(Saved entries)
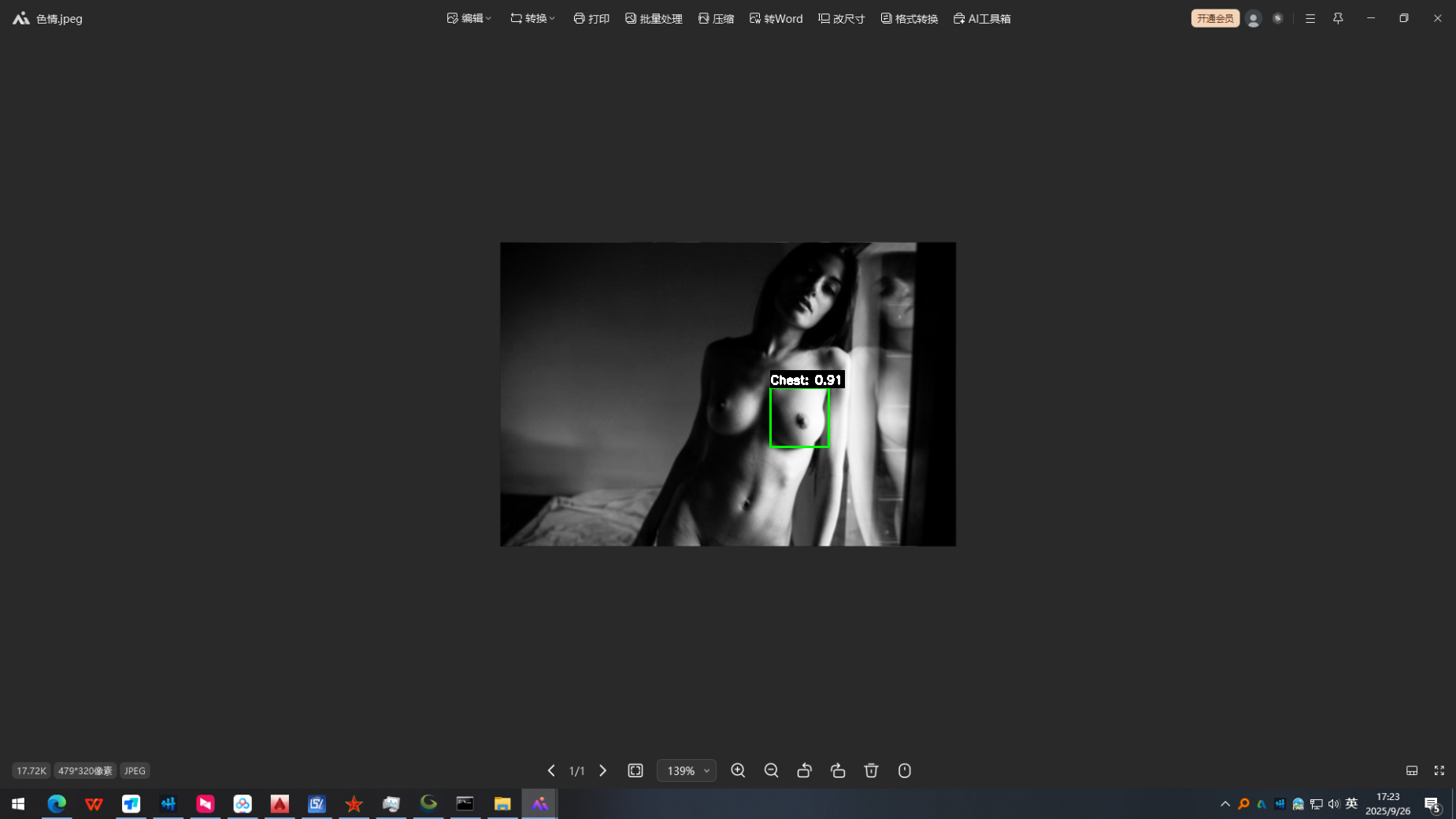The width and height of the screenshot is (1456, 819).
Task: Open Microsoft Edge from the taskbar
Action: pyautogui.click(x=57, y=803)
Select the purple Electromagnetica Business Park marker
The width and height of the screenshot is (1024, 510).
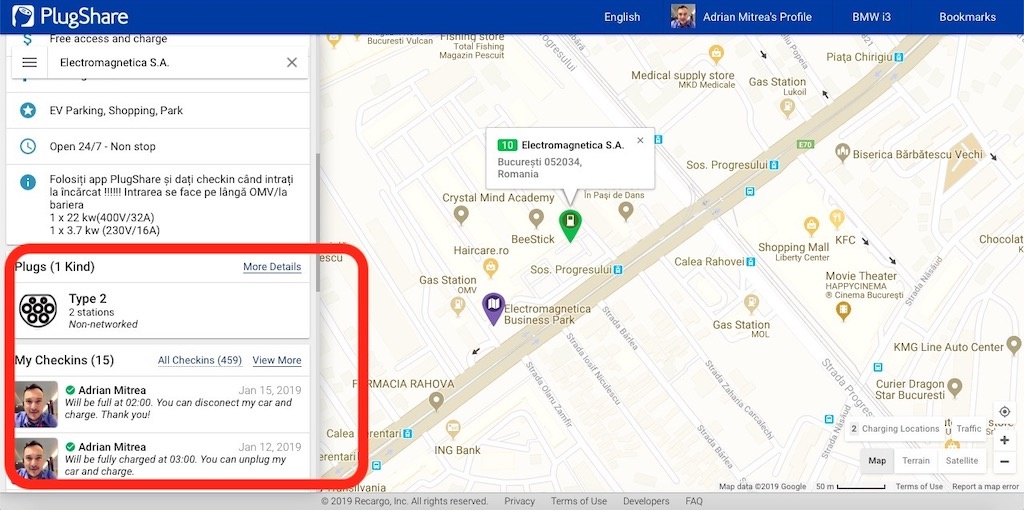(x=493, y=308)
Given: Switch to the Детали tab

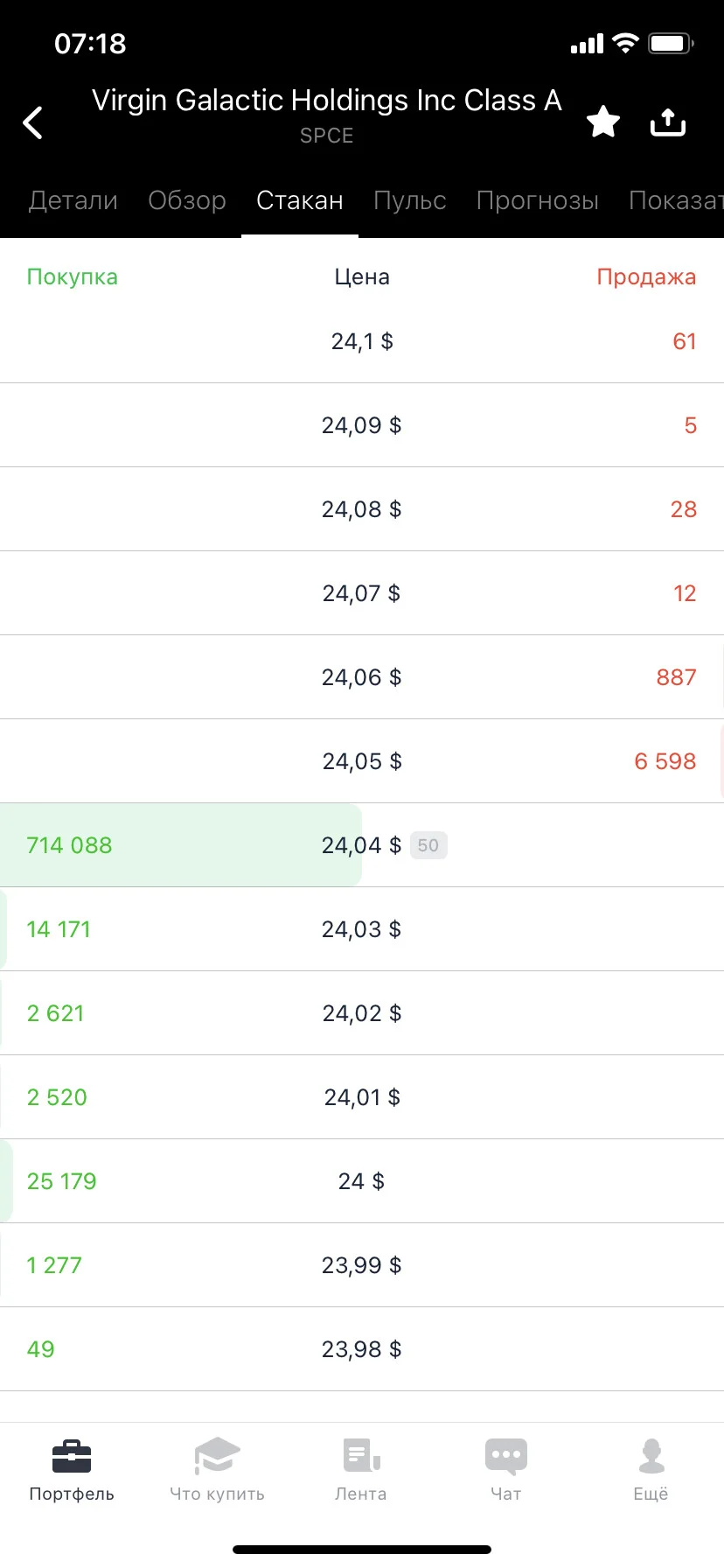Looking at the screenshot, I should tap(73, 200).
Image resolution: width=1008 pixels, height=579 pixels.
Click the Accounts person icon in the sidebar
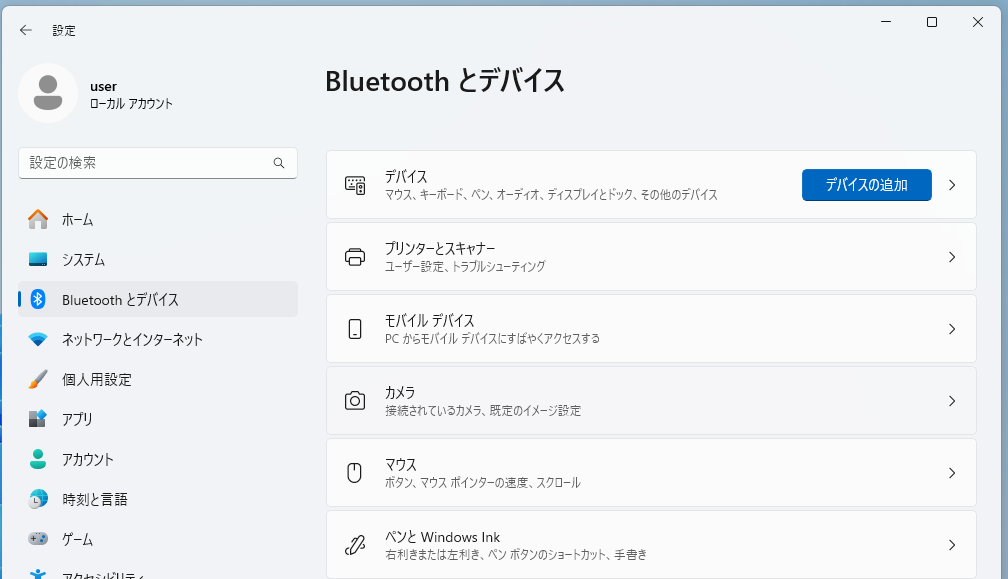pos(38,459)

* [Activity]: Retype, without any picture, exactly the lines from the one with "The width and height of the screenshot is (1024, 510)." through the end of the entries, inclusive.

* [Response]:
The width and height of the screenshot is (1024, 510).
(x=493, y=308)
Given: Switch to the Детали tab

Looking at the screenshot, I should tap(73, 200).
Image resolution: width=1008 pixels, height=579 pixels.
Click the Accounts person icon in the sidebar
pos(38,459)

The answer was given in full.